Ia sangat tegas dalam mendidik dan tak enggan memukul untuk kesalahan yang
melampaui batas. Kebebasan tak pernah ia limpahkan pada udara yang aku hirup. Sedikit
saja aku meminta itu, maka kemarahannya yang akan menjawab. Seperti ketika aku
masih duduk di bangku sekolah dasar, waktu bermainku hanya sebatas siang, itupun
hanya dalam radius satu kampung. Jika aku terlambat pulang karena terlalu asyik
bermain boneka atau masak-masakan, aku harus mau mendengarkan nasihat yang
bercampur kemurkaan dan merelakan pahaku untuk membiru karena cubitan.
Meski
umurku bertambah, tak ada perubahan signifikan pada peraturan yang ibu berikan.
Usai sekolah harus langsung pulang, belajar kelompok maksimal satu kali dalam
dua minggu, setiap sore harus membantunya mencuci piring, menyapu, dan menjaga
adikku yang masih berusia satu tahun kemudian malamnya harus belajar untuk
pelajaran esok karena ‘Nilai Terbaik’ adalah kata favoritnya. Kata yang sejak
umur enam tahun senantiasa menampar wajahku kala hendak berpaling dari
penjelasan guru atau berbincang dengan teman sebangku, juga kata yang membuatku
berdebar keras dan berkeringat dingin setiap kali memandangnya membuka raporku.
Memasuki
sekolah menengah pertama yang menjadi masa awal untuk merasakan indahnya kehidupan
remaja, kebebasan tak ia berikan sebagaimana seharusnya aku mendapatkan.

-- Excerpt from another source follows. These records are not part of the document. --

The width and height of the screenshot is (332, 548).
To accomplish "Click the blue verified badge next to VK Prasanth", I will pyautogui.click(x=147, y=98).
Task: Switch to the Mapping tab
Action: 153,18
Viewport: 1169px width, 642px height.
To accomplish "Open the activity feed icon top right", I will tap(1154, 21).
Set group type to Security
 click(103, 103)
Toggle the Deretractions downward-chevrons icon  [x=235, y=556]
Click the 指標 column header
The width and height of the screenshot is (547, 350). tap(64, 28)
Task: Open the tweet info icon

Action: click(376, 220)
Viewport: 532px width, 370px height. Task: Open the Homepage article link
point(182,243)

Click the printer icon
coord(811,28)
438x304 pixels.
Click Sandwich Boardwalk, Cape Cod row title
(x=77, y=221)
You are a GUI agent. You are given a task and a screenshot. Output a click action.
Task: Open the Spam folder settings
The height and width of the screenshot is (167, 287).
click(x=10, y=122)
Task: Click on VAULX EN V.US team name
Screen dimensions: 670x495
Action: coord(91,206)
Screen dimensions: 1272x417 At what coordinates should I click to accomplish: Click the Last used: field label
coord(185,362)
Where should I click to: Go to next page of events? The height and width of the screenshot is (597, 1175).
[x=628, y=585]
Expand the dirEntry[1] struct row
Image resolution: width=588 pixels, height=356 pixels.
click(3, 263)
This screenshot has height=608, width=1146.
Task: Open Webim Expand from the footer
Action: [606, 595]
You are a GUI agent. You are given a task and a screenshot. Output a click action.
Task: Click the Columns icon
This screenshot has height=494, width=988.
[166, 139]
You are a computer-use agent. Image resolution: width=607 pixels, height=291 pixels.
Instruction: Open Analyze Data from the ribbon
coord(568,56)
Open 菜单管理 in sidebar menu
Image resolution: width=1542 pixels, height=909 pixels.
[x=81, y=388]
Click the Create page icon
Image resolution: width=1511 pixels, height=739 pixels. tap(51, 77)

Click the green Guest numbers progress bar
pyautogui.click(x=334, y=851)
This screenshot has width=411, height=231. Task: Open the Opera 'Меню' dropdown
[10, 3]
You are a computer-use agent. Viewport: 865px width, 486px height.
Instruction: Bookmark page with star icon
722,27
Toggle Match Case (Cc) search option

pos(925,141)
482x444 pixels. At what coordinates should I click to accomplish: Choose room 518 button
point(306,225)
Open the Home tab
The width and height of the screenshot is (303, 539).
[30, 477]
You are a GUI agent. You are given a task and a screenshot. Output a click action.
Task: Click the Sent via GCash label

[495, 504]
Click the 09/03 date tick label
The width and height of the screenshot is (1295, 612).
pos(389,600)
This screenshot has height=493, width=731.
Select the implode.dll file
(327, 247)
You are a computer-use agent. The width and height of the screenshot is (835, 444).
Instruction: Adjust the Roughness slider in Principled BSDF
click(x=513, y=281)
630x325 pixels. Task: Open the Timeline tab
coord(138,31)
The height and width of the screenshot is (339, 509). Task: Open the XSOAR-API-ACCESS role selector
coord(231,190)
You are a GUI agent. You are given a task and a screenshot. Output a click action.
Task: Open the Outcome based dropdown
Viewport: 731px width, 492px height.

Terciptalah aku, seorang gadis desa yang
pintar tapi tak pandai bergaul. Gadis yang pantas menjadi tokoh utama
seandainya ada cerita berjudul ‘Gadis Desa di abad 21’. Aku mencoba memberontak
dengan melepaskan ‘pasung’ itu secara perlahan di tahun kedua. Sebisa mungkin
aku menjadi gadis normal seperti lainnya yang berteman bebas dengan banyak
remaja laki-laki, bepergian bersama pacar saat malam minggu, membeli alat
kosmetik yang lengkap dan hal-hal lain yang bisa membuatku terlihat menarik.
Beberapa
bulan berikutnya, aku berhasil mengubah agendaku usai sekolah menjadi ‘Facebook-an di Warung Internet’, bermain
ke rumah teman, pulang larut sore dan aku juga berhasil memiliki seorang pacar
di belakang pengawasannya. Berkat bantuan para sahabat perempuanku aku mengerti
tentang acara hang-out, fashion,
dan remaja laki-laki, yang dulu hanya dapat aku lihat dalam FTV remaja. Kepercayaannya
teratasi dengan alasan-alasan palsu yang aku pelajari dari lingkungan baruku.
Mereka sangat baik dalam membantuku
keluar dari kehidupan kelabu menuju goresan-goresan warna kehidupan
remaja yang senantiasa tertawa. Cerita ‘Gadis Desa di abad 21’ telah kuakhiri.
Ia teronggok lemah menjadi lembaran berdebu pada tumpukan buku-buku lama.
***
“Kasihan
ya Ayu, tadi pagi dia ditemukan pingsan di pojok gang, pas bangun dia linglung
lupa semuanya. Kayaknya tadi malem dia mabuk sama para cowok yang biasa
nongkrong di situ, kemungkinan juga dia diberi pil. Sampai sekarang dia masih
belum ingat. . .” secara tak sengaja aku mendengar seorang tetanggaku yang
sedang mengobrol dengan ibu-ibu lainnya saat berjalan pulang menuju rumah. Aku
menelan ludah. Ayu adalah salah satu sahabatku.
Langkah
aku percepat. Terlintas wajah para sahabatku yang dulu telah menyuguhkan dunia kebebasan.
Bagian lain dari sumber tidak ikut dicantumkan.